In the study, social comparisons also played a role in how wage increases impacted job satisfaction. If an individual felt that their earnings rose by more than their peers’, satisfaction increased further than when this was not a factor.
Smaller Increases And Promotions Work Better
According to the study, raises accompanied by promotions motivated employees more than increases that weren’t tied to a job change. So, employers ought to implement these kinds of changes whenever possible in order to help motivate employees.
The researchers also recommended smaller, regular increases instead of large raises every few years.
“The researchers conclude that wage increases can be a tool to motivate employees, yet only under carefully designed conditions. For instance, when they are implemented regularly and are accompanied by promotions,” reported Science Daily. “Diriwaechter and Shvartsman’s results thus confirm the latest research findings from experimental economics, which indicate that wage increases in small, but regular increments — rather than less frequent but higher increases that add up to an equivalent amount — are the most effective way to motivate employees in the long run.”
There’s More To Job Satisfaction Than Money
This research could help employers to better understand how compensation relates to job satisfaction. However, if they stop there, they’ll be missing a lot. People equate job satisfaction with a lot more than just money these days.
Millennials, who it’s estimated will account for 75 percent of the workforce by 2025, are less motivated by money than they are by making the world a better place. More than 50 percent say they would take a pay cut in order to do work that was aligned with their values. And, 90 percent said they want to use their skills to do good in the world.
More than 50 percent of millennials say they would take a pay cut in order to do work that was aligned with their values.
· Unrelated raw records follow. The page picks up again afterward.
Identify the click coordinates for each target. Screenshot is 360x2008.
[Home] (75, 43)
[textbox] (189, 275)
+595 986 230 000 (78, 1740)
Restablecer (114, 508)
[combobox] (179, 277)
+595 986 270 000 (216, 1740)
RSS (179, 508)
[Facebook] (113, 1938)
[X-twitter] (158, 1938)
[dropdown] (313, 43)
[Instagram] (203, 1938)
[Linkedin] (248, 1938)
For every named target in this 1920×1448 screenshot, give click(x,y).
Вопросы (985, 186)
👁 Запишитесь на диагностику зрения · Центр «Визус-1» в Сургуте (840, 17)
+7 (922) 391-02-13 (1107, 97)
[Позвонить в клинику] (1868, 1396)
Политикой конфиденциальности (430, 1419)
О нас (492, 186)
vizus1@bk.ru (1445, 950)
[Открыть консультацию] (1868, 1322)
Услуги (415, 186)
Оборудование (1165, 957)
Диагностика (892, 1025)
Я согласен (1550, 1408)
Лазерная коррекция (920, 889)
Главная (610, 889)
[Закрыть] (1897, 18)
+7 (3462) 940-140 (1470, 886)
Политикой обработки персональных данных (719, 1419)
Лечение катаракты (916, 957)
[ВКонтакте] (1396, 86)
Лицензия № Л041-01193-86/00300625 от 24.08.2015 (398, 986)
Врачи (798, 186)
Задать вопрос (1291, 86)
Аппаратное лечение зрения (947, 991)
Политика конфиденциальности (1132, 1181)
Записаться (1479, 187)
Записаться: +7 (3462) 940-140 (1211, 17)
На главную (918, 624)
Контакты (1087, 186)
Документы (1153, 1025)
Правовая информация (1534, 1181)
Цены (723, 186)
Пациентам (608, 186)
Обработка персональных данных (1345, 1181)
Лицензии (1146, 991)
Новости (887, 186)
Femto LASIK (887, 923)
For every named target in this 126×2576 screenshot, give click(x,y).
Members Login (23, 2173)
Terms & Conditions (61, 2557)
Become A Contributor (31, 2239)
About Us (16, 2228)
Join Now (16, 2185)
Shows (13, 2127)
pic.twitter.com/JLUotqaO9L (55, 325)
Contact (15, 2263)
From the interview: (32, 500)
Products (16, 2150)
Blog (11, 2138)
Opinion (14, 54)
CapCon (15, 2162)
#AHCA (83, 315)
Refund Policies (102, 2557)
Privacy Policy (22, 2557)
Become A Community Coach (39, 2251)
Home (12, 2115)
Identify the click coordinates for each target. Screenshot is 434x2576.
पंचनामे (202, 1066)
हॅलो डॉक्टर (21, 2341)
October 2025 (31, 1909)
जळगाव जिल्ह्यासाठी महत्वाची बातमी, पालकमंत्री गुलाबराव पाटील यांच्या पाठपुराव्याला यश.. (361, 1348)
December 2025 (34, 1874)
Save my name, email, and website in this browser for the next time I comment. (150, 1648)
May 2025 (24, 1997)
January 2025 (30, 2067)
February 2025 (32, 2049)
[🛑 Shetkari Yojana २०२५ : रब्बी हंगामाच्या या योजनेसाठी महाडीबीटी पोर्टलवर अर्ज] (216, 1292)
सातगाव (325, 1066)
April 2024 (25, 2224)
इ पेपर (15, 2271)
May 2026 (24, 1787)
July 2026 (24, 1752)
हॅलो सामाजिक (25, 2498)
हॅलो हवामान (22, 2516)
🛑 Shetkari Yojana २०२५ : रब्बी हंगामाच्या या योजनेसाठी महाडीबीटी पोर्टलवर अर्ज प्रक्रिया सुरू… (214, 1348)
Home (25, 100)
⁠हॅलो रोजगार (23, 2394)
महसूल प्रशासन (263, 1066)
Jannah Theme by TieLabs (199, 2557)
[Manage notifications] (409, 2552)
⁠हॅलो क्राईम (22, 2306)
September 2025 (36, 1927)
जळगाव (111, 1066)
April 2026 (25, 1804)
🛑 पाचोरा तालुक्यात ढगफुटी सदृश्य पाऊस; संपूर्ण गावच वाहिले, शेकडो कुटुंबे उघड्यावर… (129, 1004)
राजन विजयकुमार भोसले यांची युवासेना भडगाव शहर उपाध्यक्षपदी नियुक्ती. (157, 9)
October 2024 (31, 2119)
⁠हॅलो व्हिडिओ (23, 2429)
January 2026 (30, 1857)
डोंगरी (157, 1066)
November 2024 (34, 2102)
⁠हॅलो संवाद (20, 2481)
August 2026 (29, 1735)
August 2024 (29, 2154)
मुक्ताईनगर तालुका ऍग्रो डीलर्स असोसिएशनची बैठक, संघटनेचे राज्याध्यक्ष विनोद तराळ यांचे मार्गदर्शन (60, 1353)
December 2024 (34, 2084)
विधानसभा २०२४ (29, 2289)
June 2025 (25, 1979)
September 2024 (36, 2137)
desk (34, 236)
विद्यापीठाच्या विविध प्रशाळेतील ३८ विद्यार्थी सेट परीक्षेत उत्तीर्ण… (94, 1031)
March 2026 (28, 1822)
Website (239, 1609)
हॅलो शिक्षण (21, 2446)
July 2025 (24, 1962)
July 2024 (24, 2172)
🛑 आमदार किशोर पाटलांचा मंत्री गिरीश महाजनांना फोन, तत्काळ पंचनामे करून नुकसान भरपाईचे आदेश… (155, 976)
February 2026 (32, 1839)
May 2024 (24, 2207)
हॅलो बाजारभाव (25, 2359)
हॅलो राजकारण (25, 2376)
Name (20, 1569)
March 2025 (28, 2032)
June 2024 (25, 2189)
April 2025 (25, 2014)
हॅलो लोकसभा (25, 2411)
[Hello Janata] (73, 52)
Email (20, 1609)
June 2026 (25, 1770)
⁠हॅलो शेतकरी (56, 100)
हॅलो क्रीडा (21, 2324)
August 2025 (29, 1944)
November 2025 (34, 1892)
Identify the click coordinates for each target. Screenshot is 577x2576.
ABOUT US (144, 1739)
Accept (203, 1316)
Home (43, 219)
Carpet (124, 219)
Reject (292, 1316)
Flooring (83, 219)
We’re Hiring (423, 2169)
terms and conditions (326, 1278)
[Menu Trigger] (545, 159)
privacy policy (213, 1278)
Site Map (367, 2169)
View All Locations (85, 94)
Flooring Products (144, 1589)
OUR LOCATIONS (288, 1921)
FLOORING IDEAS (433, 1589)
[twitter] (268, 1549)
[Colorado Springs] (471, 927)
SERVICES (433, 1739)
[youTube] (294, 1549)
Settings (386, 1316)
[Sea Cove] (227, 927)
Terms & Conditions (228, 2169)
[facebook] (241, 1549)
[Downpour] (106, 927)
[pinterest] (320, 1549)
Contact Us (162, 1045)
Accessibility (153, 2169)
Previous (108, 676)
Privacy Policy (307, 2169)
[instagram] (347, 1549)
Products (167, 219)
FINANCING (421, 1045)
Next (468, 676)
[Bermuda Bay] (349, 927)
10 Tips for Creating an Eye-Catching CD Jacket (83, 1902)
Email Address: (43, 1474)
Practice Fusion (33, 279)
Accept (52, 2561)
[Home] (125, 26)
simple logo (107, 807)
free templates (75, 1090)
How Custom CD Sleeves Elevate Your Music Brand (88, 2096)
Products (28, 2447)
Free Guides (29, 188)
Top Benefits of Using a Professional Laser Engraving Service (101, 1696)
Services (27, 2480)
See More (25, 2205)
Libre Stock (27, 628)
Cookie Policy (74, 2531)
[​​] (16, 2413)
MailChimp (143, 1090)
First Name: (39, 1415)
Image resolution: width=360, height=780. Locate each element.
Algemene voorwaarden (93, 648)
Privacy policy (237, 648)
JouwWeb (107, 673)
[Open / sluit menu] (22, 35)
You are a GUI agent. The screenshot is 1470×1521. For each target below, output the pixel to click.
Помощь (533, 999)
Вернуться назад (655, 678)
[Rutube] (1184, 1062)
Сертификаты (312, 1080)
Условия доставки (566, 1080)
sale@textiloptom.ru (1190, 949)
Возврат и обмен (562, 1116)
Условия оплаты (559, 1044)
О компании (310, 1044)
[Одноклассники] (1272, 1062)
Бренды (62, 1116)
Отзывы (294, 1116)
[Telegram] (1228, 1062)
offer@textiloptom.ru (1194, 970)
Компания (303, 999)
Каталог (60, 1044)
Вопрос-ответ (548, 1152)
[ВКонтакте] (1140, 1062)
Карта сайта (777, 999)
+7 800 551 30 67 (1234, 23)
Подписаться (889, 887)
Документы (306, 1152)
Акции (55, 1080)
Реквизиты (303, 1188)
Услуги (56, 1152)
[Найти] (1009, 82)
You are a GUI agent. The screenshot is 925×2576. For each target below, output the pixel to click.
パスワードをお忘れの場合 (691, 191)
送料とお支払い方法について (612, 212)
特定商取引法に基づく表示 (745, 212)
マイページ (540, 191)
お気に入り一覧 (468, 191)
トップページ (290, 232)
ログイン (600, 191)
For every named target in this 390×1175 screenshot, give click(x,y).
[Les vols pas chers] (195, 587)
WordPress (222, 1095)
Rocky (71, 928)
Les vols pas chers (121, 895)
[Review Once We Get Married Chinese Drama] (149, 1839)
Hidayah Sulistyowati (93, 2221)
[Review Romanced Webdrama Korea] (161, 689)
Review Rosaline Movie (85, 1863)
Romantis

Another important factor these days is time. In the grand scheme of things, workers of every age understand that more time is sometimes better than more money. Many employees might prefer to work for a company that fosters decent work-life balance over a company that offers higher salaries.
Bottom line: we all need to get paid, but the positive effects of a pay raise don’t last forever. Other factors — like flexibility, inspiration and connection to the meaning of the work itself — matter a lot, too.